* [Written problem] Rewrite the lines from the one containing "Click the VD3 component label" through the end of the records as a numbered list, skipping any blank lines.

(Interface element records)
START
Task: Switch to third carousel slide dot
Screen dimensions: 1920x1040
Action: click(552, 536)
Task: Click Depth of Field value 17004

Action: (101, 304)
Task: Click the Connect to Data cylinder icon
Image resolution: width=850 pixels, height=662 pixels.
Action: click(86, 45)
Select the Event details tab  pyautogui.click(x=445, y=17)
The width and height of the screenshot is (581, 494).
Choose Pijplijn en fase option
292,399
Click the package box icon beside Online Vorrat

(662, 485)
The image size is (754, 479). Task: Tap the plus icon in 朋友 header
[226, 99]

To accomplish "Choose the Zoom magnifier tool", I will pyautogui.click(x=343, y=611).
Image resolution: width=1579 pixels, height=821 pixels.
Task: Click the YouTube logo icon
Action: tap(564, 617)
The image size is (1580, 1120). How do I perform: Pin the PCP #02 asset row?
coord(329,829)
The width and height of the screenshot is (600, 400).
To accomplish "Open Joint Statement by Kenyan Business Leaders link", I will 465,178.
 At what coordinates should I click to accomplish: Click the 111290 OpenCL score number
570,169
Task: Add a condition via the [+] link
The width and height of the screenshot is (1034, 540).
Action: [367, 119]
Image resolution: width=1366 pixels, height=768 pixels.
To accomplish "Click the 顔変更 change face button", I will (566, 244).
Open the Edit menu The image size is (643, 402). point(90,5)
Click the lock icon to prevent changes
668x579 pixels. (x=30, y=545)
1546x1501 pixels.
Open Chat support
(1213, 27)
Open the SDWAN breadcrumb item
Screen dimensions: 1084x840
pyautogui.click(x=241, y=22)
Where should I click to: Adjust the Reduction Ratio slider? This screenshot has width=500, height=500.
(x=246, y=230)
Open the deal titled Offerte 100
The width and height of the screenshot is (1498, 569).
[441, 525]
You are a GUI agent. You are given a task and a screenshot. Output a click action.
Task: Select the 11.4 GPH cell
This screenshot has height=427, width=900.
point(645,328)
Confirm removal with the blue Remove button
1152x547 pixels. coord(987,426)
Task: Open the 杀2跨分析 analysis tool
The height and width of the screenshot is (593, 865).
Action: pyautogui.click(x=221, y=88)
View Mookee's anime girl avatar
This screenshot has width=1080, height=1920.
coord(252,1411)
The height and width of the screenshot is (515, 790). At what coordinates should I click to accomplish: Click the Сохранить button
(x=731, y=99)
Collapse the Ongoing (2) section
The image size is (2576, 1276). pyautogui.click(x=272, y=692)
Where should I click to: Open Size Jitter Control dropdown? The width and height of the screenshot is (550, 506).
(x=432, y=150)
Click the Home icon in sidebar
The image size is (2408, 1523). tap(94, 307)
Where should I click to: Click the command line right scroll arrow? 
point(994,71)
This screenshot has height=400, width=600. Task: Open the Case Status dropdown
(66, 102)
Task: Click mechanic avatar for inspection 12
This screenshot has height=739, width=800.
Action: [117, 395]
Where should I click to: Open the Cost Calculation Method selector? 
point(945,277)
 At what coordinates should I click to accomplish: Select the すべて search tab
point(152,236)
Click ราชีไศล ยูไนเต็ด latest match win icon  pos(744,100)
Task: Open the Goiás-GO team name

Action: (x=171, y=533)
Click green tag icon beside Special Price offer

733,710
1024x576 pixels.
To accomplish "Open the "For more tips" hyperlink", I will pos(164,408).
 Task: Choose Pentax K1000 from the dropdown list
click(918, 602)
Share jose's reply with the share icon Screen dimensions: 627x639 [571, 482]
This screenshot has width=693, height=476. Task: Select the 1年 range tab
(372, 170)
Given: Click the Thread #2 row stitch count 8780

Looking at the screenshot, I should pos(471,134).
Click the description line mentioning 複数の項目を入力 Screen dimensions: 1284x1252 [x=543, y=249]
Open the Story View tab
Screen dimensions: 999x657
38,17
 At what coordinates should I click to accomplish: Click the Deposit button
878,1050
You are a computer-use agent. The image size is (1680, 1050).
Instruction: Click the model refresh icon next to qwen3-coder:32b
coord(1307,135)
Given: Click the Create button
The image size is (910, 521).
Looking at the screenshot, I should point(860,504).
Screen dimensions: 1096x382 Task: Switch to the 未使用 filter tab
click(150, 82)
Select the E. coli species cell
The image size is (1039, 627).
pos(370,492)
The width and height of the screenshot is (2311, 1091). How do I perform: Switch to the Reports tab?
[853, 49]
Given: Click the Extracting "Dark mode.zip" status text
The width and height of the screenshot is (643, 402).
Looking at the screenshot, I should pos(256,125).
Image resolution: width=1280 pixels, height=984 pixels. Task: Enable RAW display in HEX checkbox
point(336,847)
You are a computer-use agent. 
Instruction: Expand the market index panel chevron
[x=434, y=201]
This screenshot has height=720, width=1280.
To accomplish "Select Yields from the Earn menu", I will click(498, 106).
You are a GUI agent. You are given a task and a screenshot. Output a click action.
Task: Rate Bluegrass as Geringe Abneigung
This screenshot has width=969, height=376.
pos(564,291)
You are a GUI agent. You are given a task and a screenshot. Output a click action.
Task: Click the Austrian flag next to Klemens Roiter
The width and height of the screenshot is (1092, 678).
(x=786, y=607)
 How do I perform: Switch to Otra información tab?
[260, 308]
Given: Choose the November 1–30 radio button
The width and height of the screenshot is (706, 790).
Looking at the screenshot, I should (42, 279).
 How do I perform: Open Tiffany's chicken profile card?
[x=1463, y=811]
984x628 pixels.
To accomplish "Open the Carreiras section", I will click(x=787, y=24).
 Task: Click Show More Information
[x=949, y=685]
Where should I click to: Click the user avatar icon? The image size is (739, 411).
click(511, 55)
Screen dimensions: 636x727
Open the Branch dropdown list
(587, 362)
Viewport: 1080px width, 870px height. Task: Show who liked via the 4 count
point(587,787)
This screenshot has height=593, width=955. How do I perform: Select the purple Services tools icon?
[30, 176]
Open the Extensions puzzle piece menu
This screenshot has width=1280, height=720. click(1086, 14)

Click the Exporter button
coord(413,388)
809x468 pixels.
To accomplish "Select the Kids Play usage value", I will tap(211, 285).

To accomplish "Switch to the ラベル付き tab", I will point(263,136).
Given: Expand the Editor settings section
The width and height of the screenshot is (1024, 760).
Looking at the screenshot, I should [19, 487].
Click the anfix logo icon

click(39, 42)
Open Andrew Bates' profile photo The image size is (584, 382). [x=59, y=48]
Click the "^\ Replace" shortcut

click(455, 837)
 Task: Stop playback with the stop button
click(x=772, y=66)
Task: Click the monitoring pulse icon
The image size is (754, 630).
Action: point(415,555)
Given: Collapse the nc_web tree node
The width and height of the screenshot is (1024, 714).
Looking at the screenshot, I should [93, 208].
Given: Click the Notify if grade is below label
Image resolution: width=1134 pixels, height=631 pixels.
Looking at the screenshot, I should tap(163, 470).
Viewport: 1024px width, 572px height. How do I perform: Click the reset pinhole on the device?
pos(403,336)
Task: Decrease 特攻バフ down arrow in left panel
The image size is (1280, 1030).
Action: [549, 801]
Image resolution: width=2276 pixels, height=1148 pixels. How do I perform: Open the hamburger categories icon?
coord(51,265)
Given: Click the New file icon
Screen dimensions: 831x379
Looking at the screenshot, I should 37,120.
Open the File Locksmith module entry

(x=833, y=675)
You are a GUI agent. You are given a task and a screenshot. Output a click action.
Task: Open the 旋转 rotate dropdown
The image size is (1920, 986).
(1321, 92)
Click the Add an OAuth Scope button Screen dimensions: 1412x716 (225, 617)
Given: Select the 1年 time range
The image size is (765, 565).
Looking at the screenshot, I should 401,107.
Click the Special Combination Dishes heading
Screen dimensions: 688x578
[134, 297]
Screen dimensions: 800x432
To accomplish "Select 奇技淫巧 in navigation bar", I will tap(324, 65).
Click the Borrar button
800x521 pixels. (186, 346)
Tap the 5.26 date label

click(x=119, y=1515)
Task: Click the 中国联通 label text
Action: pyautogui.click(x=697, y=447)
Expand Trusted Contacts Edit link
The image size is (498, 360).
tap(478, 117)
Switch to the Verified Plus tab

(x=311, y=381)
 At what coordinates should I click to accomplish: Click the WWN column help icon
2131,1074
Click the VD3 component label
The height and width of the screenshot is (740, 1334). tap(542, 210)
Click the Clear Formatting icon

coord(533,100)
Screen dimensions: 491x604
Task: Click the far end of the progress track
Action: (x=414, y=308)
END
* [Answer below]
1. Click the VD3 component label
2. The height and width of the screenshot is (740, 1334). tap(542, 210)
3. Click the Clear Formatting icon
4. coord(533,100)
5. Screen dimensions: 491x604
6. Task: Click the far end of the progress track
7. Action: (x=414, y=308)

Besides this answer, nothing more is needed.